Randy Kardon, who specializes in ophthalmology and visual sciences at the University of Iowa Hospital, called himself the “clinic arm” of the research group.

“I see a lot of optic nerve diseases other than glaucoma,” he said. “What we bring to the table is a method to detecting and monitoring damage or return of function to the optic nerve.”

Kardon said he has been able to modify an automated system of examining the eye for a very small lab animal. A very high magnification on a telephoto lens of an infrared sensitive video camera is used. This allows researchers to record pupil movement of very small animals’ eyes to detect the nerve damage.

“The most important surprise [is that] we have found some function happens on its own,” Kardon said. “It is important to understand [whether] the intervention is due to the stem cell or the natural regeneration.”
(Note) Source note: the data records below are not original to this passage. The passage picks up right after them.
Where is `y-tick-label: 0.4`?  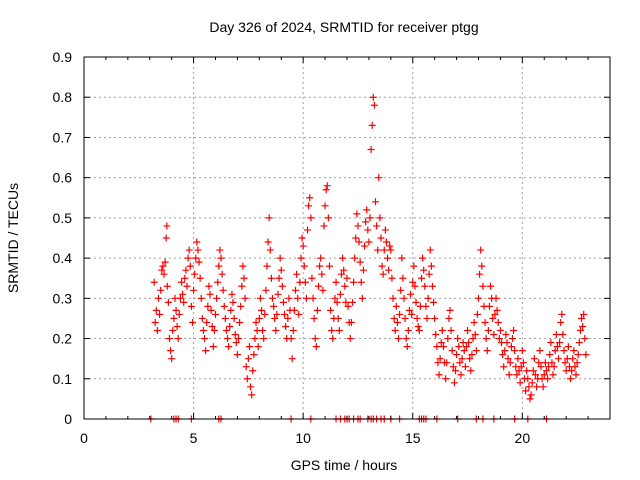
y-tick-label: 0.4 is located at coordinates (63, 258).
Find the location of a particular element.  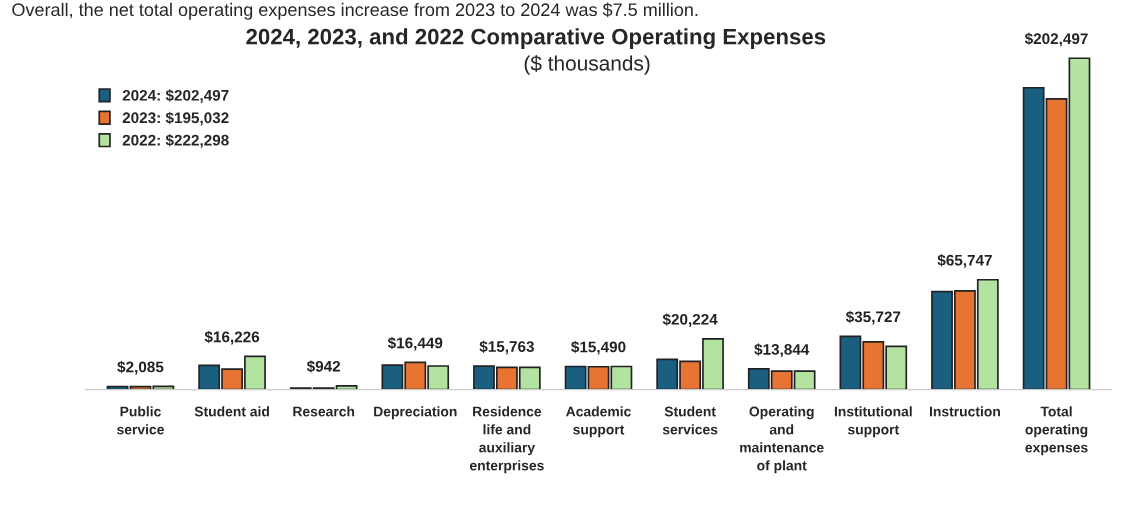

x-tick-label: Academic support is located at coordinates (598, 422).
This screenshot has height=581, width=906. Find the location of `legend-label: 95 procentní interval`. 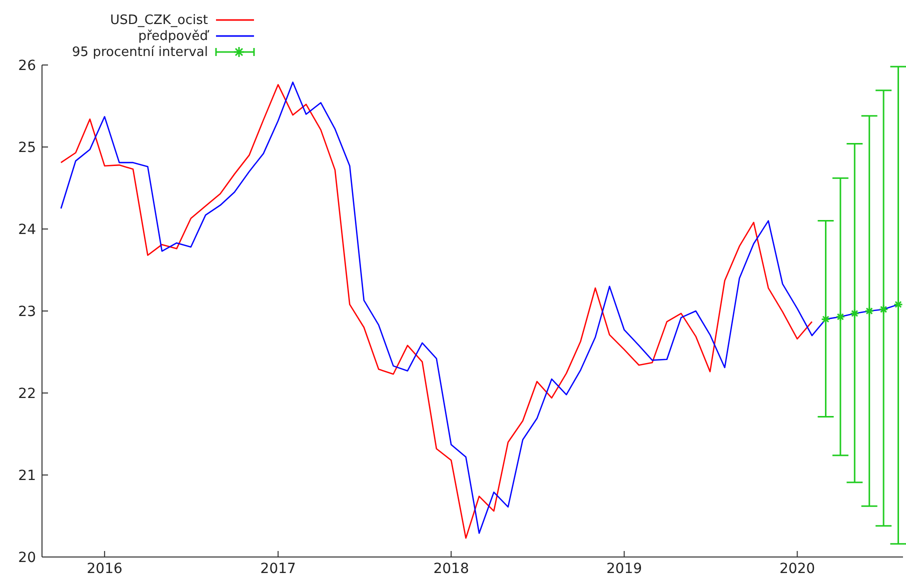

legend-label: 95 procentní interval is located at coordinates (140, 52).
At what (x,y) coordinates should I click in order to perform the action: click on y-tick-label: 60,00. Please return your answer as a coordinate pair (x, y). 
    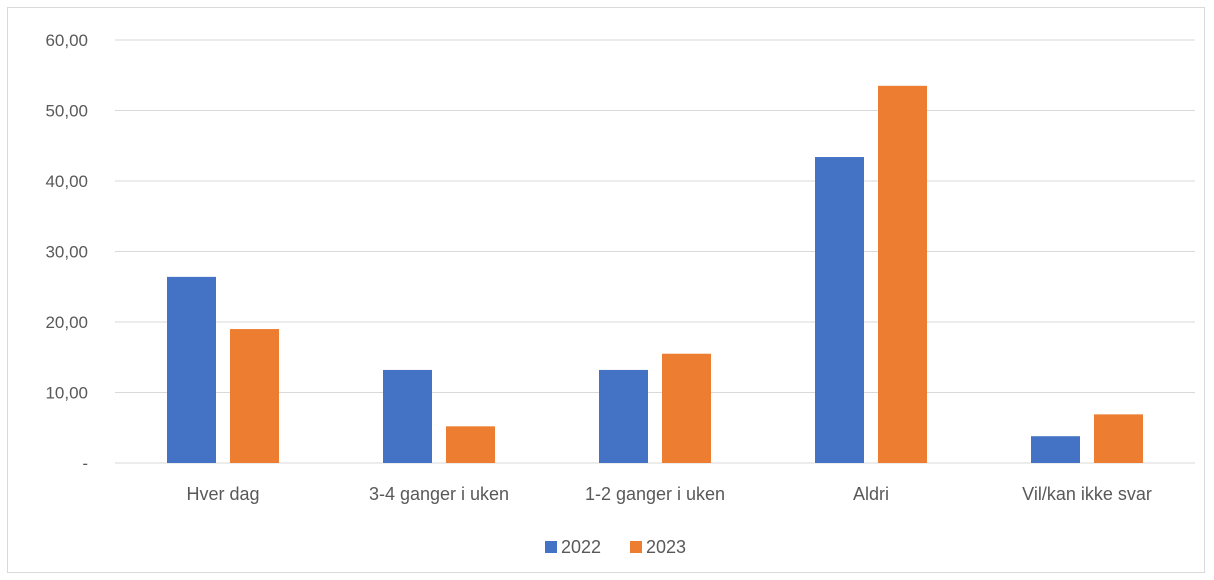
    Looking at the image, I should click on (66, 40).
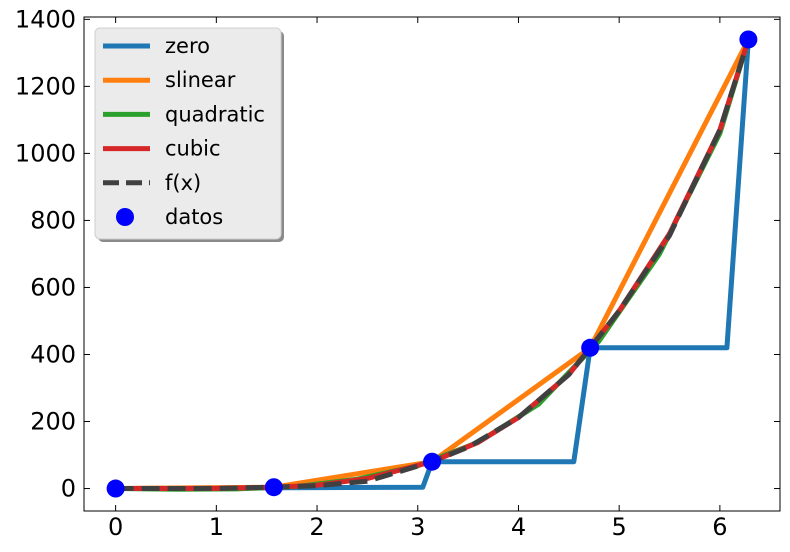 The height and width of the screenshot is (552, 790). Describe the element at coordinates (46, 153) in the screenshot. I see `y-tick-label: 1000` at that location.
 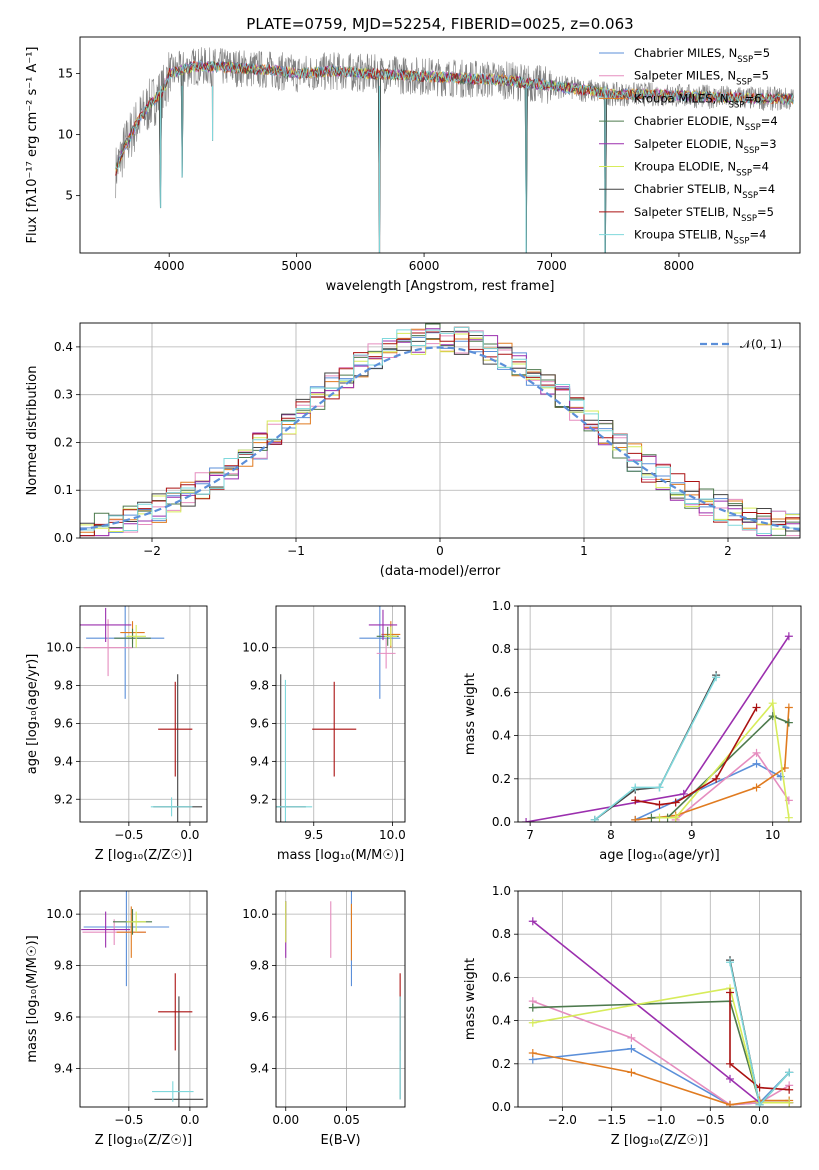 I want to click on y-tick-label: 15, so click(x=66, y=74).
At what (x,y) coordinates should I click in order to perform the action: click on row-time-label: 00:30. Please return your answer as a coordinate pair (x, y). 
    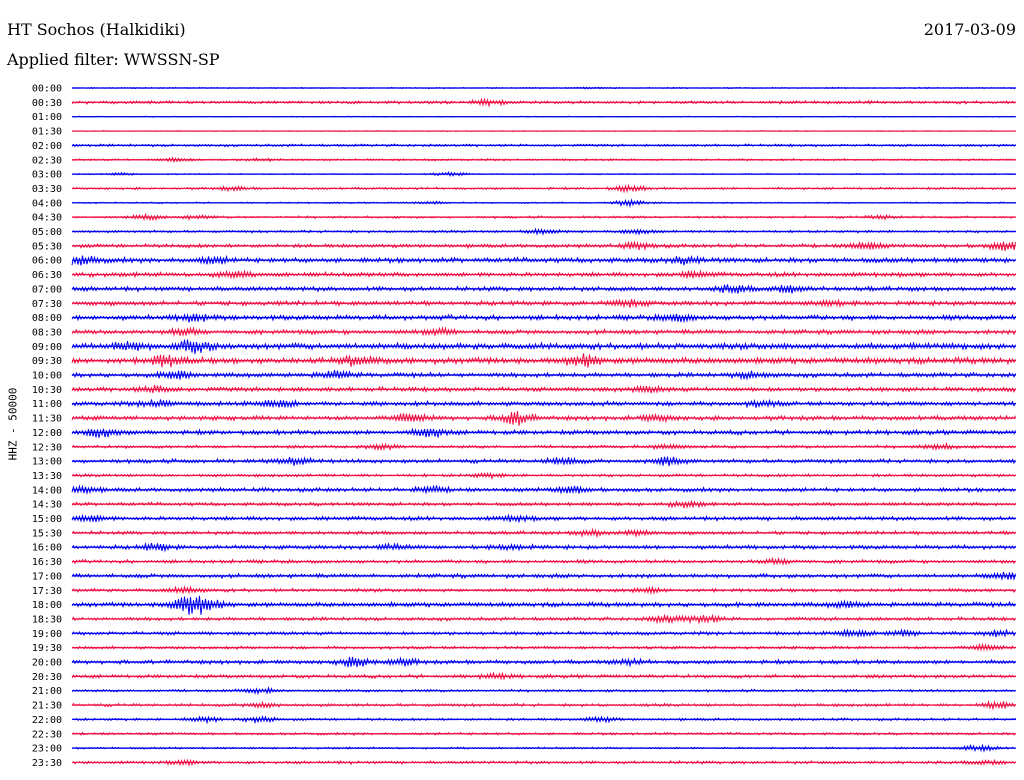
    Looking at the image, I should click on (47, 104).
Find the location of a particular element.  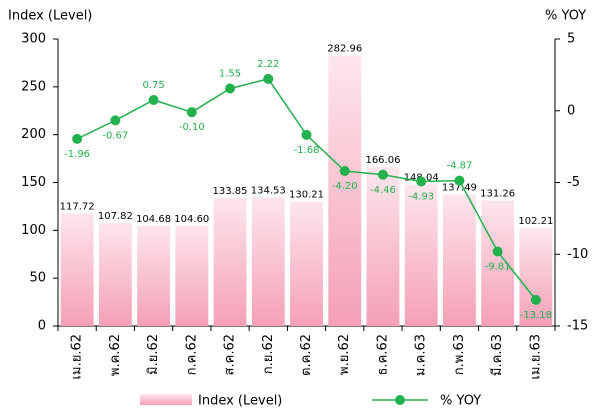

y-tick-label: 300 is located at coordinates (34, 40).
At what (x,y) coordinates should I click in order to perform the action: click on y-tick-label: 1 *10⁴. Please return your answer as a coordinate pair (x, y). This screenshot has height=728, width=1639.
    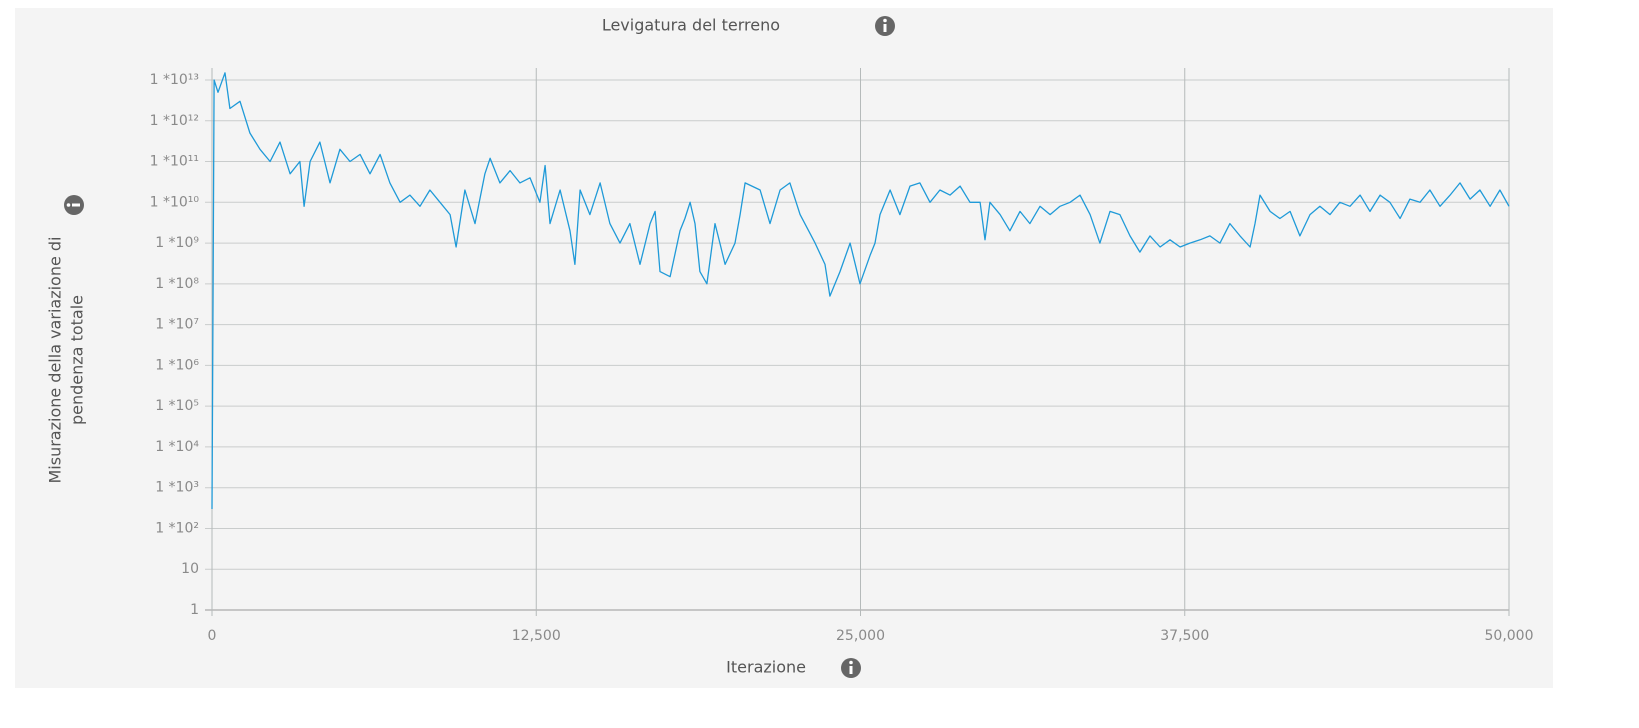
    Looking at the image, I should click on (177, 447).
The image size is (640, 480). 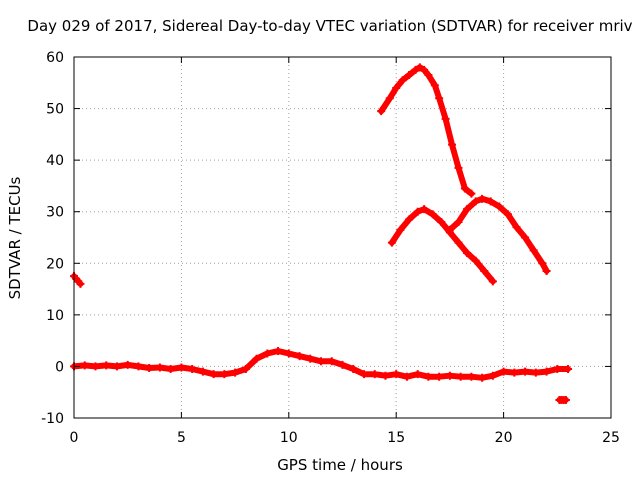 I want to click on series-late-drop, so click(x=562, y=400).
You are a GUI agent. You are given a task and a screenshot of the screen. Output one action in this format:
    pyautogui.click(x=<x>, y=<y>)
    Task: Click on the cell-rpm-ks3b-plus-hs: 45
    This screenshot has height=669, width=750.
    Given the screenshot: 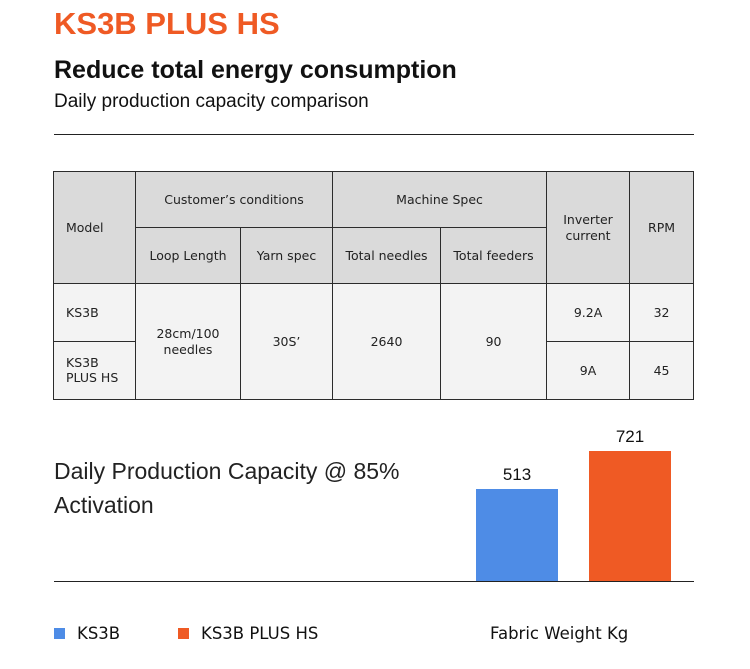 What is the action you would take?
    pyautogui.click(x=662, y=370)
Sinisa Grozdanic, graduate assistant in biomedical sciences and former student of Sakaguchi, compliments the research with his background study of glaucoma.

He said the research must try to produce factors in stem cells that might lead to recovering diseased neurons in the retina. The research has found the stem cells are able to survive after they are transplanted, Grozdanic said.

“We noticed [the stem cells] started to differentiate into what looks like neurons,” he said.

Grozdanic said the recovery has not been statistically significant and he doesn’t know if the cells are functional. He said more research must be done.

The Glaucoma Foundation, National Institute of Health, Carver Trust and other private donations fund Sakaguchi’s research.